2. Duration: The Balanced Approach
- Keep It Brief: Dr. Rhonda Patrick advocates for the 2 – 5 minute mark as an optimal time to stimulate recovery without putting unnecessary stress on the body.
- This short time is right because it helps you without being too much for your body to handle. Think of it like getting just enough sun—not too little that you don’t get a tan, but not so much that you get a sunburn. Balance is key.
3. Temperature: The Optimal Range
- Cold, Not Freezing: Aim for a water temperature between 50-59°F (10 and 15°C). Andrew Huberman said this temperature range is optimal for activating the body’s cold shock proteins without causing undue stress.
- I found this quite refreshing (pun intended) as floating amongst ice cubes like a rubber duck was starting to get hard!
4. Frequency: Finding Your Rhythm
- Consistency Is Key: Integrating cold plunges 3 to 4 times a week post-workouts is suggested for best outcomes. This is key as your body establishes a consistent routine it can adapt to, almost like creating a rhythm for your body.
- Just like a steady sleep schedule helps you feel more rested, a constant cold plunge routine helps your body get used to the routine, making recovery more efficient.
Critical considerations for successfully cold plunging
It is understanding your body’s limitations and health conditions. Cold immersion can be quite a shock to the body, so individuals with specific health issues, like heart problems or high blood pressure, can be at an unnecessary risk. In these cases, always consult with a healthcare professional!
Ensuring a safe environment for a cold plunge is always a consideration. Being aware of conditions like currents and water cleanliness is crucial for those plunging in natural settings! The last thing you want is to jump into a swamp, thinking you are Wim Hof!

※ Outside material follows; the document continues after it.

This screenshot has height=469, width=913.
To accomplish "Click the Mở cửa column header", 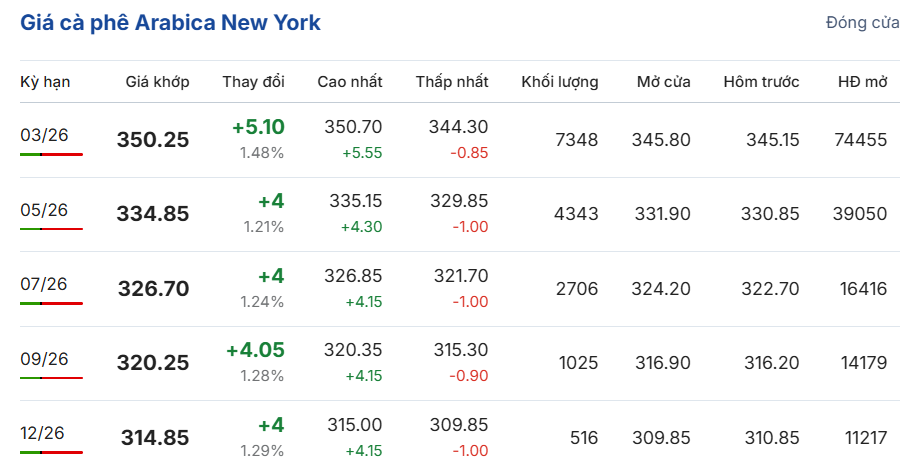I will click(x=663, y=82).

Maintaining Cleanliness of the Plunge Space: Cleanliness is a critical but often overlooked aspect. For those using a cold plunge pool at home or in a gym, regular cleaning and water treatment are essential to prevent the growth of bacteria and algae, which could turn your healthful practice into a source of skin irritations or infections. Cleaning is easy; don’t be lazy!
Enhancing Your Cold Plunge Experience
When we jump into icy waters, our bodies start doing something extraordinary. Like a cosy blanket, our body heat makes a warm bubble around us in the water. So, if you sit still, you won’t feel the full blast and will reap the benefits of the cold temperatures.
So, do the doggy paddle next time you’re immersed in water. Trust me when I say this changes the whole experience and turns it on its head! In the beginning, I did not do those, and I felt like I could outlast the Ice Man himself. Oh, was I wrong?
Other Options
If you do not like cold plunges, why not try cold showers? They’re a simple way to help your body recover after exercise and reduce any inflammation you might be feeling.
Standing under that cold water wakes up your nervous system, which can help make your muscles feel better after a challenging workout.
Also, while doing cold showers, this does not activate this cold, warm blanket, as mentioned above. Invoking the physiological response is why I do it. This method works!
Wrapping Up: My Take on Cold Plunge
The cold plunge has become a vital part of my daily routine. The expresso wakes me in the morning and keeps my energy flowing. As I type these words, I’m wrapped in a towel that’s still damp from my latest plunge.
The psychological boost is the biggest reason I keep coming back cold plunge. It sharpens my focus, helping me clear my mind and concentrate for extended periods. The moment I emerge from those icy waters, I feel a rush of mental alertness that carries me through my tasks, making the cold plunge much more than just a physical experience—it’s a mental game-changer.